Halloumi Cheese & Quinoa

Ingredients:

  • A package of halloumi cheese, the star of the show
  • 1/2 cup of quinoa (I use a 3-quinoa blend)
  • 1/2 cup of vegetable/mushroom broth
  • 1 bell pepper
  • Lemon juice to taste
  • 1 small red onion
  • Other additions as desired, such as drained butter beans, mushrooms, and/or cherry tomatoes
* Some quinoa recipes call for 1 cup of broth, but I found the result to be too salty when combined with the halloumi, so I've watered down the broth here.

Instructions:

  1. Add the quinoa to the broth + 1/2 cup of water (1 cup of liquid total)
  2. In the meantime: chop the halloumi cheese (to desired size), bell pepper, red onion, and other additions as needed.
  3. Set stove to low-medium heat.
  4. Add the halloumi cheese, followed by the bell pepper, red onion, and other additions. The liquid from the cheese and bell pepper make take a while to evaporate.
  5. Stir to make sure the cheese is browned on both sides.
  6. When halloumi cheese is lightly browned on both sides and bell pepper is softer, it should be ready.
  7. Add in the quinoa and lemon juice.
* For me, the cheese and bell pepper gives off so much liquid that I don't bother adding oil, but you may need to add vegetable oil if your pan is non-stick/etc.

Honey Babka

Ingredients:

  • 3 large eggs
  • 1/2 cup light brown sugar
  • 1/2 cup white sugar
  • 1 cup vegetable oil
  • 1 cup honey (wild flower, or clover, not buckwheat)
  • 1 cup sour cream
  • 2 1/2 cups all-purpose flour
  • 1 tsp baking powder
  • 1 tsp baking soda
  • 1 tsp cinnamon, ground
  • 1/4 tsp allspice, ground
  • 1 tsp vanilla extract
  • chopped nuts (optional
** This recipe can easily be changed to Gluten-Free and Dairy-Free. Simply replace the all-purpose flour and sour cream with suitable alternatives at a 1:1 ratio. The eggs can also be replaced with substitutes; there still needs to be a binding agent here, however, so please use your best judgment.

Instructions:

  1. Beat eggs and sugar until thick.
  2. Add vegetable oil, honey, and sour cream.
  3. Beat well.
  4. Mix flour, baking powder, baking soda, cinnamon, cloves, and allspice.
  5. Gradually mix it into the liquids.
  6. Add vanilla, and mix well.
  7. Grease and flour a 9 x 13" sheet cake pan.
  8. Preheat oven to 325 F.
  9. Pour batter into the pan. Sprinkle nuts over top (optional).
  10. Bake on the middle oven rack for 40 minutes.
  11. Remove from the oven, and cool in pan for 10 minutes.
* This cake can also be made into a torte by cutting it into layers and filling it with buttercream/etc. Usually, I just serve it as a cake and skip the layering.

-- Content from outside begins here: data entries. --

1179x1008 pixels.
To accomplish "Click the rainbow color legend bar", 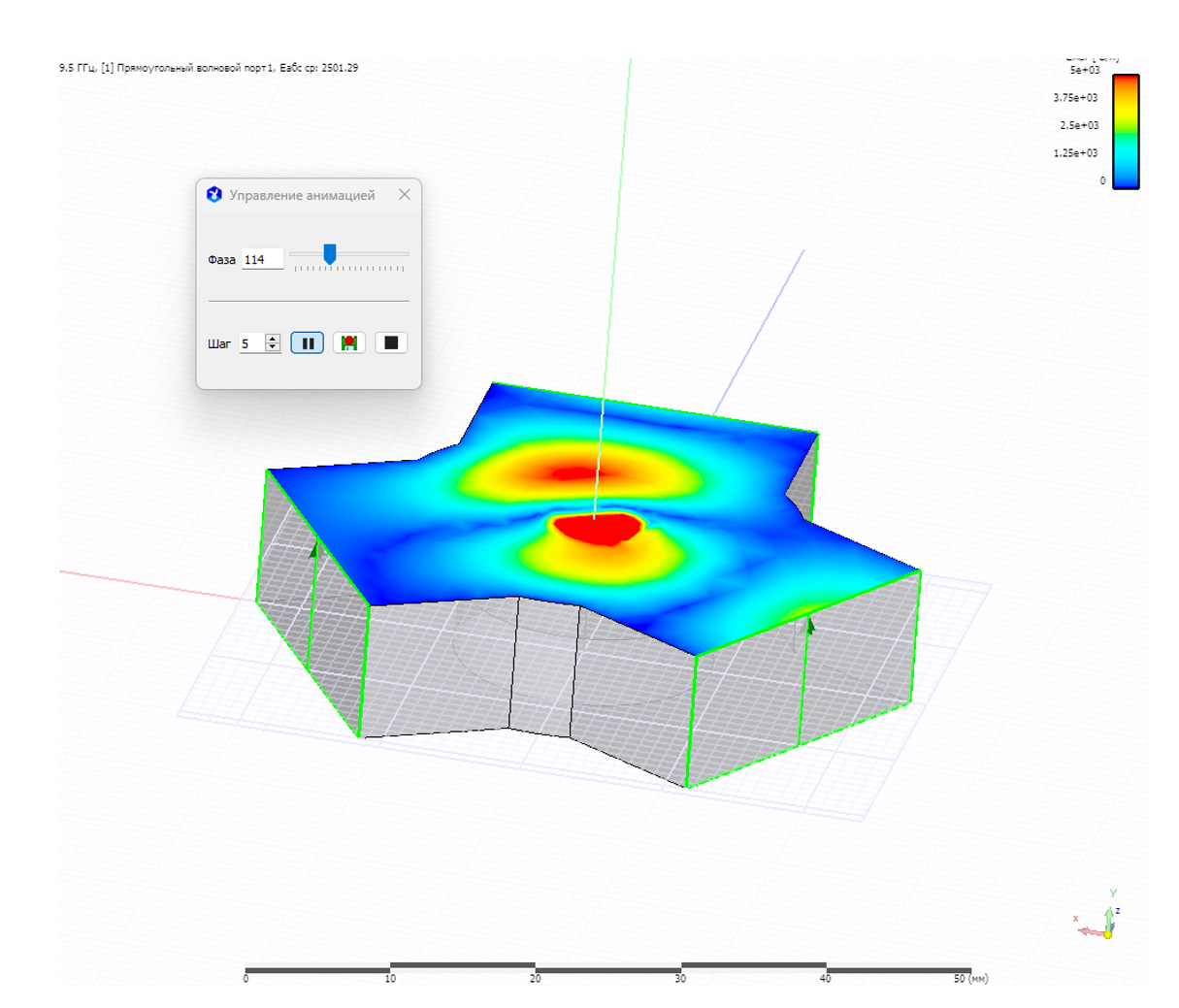I will (1126, 131).
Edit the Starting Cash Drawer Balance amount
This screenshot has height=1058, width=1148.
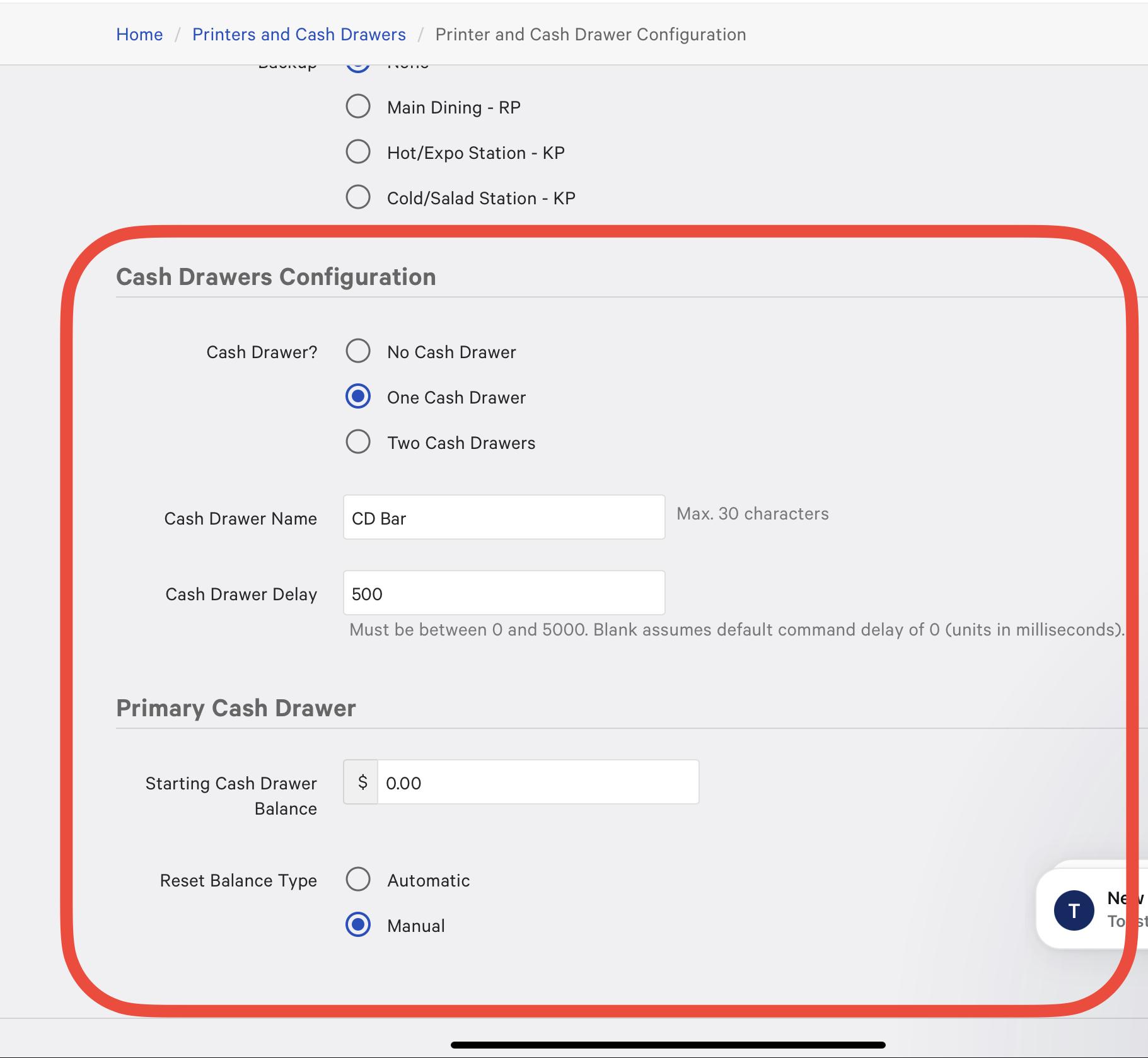[x=537, y=782]
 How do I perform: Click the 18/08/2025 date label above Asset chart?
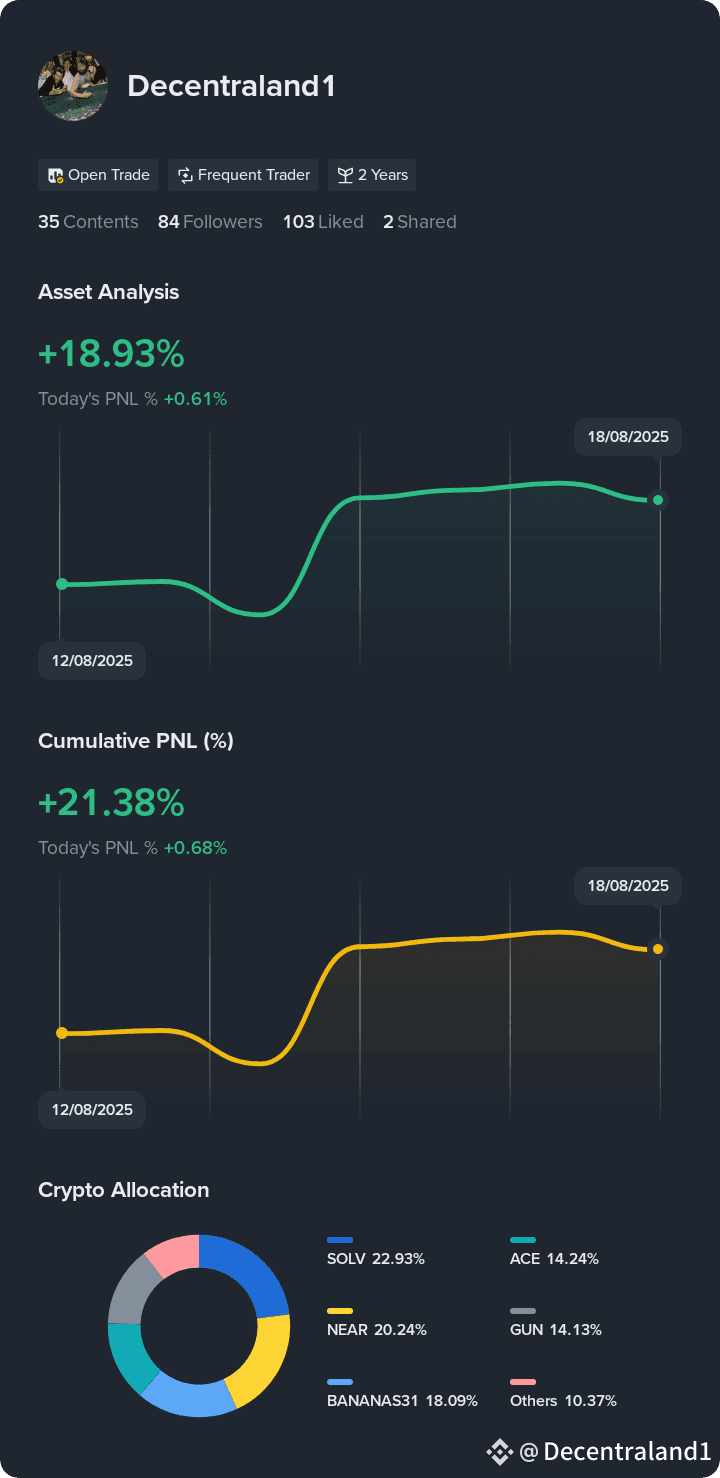[x=627, y=437]
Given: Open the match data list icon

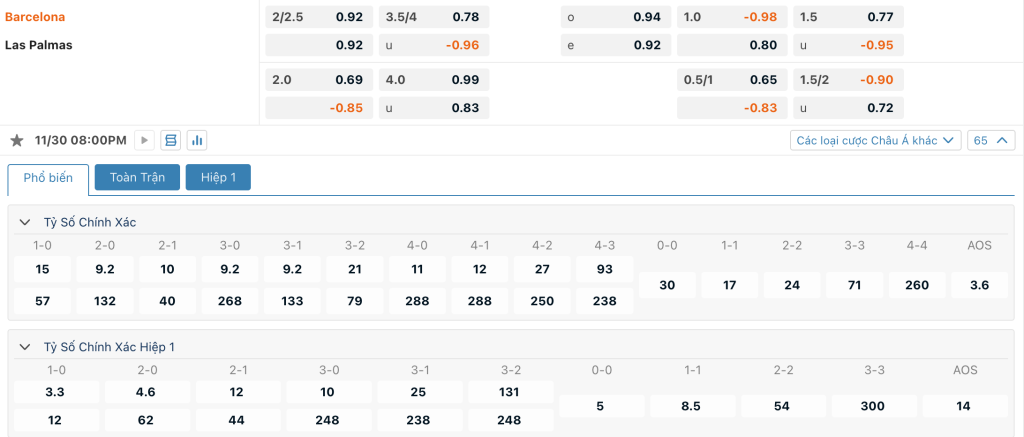Looking at the screenshot, I should pyautogui.click(x=170, y=140).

** Adding icing to the top of this cake is also an easy option here, of course.

*** For leftover, wrap in saran wrap/tin foil/what have you and keep refrigerated.

Pumpkin Spice Syrup

Ingredients:

  • 1.5 tablespoons ground cinnamon
  • 1 teaspoons ground ginger
  • 1 teaspoons nutmeg
  • 0.75 teaspoons ground allspice
  • 0.75 teaspoons ground cloves
  • 0.5 cup brown sugar
  • 0.5 cup water
Instructions:

  1. Thoroughly combine the spices (cinnamon, ginger, nutmeg, allspice, and cloves) together first!
  2. Add 1 tablespoon of the spice mix, the brown sugar, and the water to a saucepan. Stir to combine.
  3. Place the pan over medium heat, bring to a low boil until the sugar is melted.
  4. Let cool. Then pour through a wire mesh strainer to filter out any remaining spices. Use a clean container that can be sealed (like a jar) for the syrup.
* The syrup can be refrigerated for up to 2 weeks. Add 1/2 tablespoon of syrup per 1 shot of espresso.

** My go-to method for the PSL has been to heat roughly 1/2 cup of oat milk in addition to 0.5 tablespoon of the syrup, then use a milk frother to make it foam and add it to my espresso.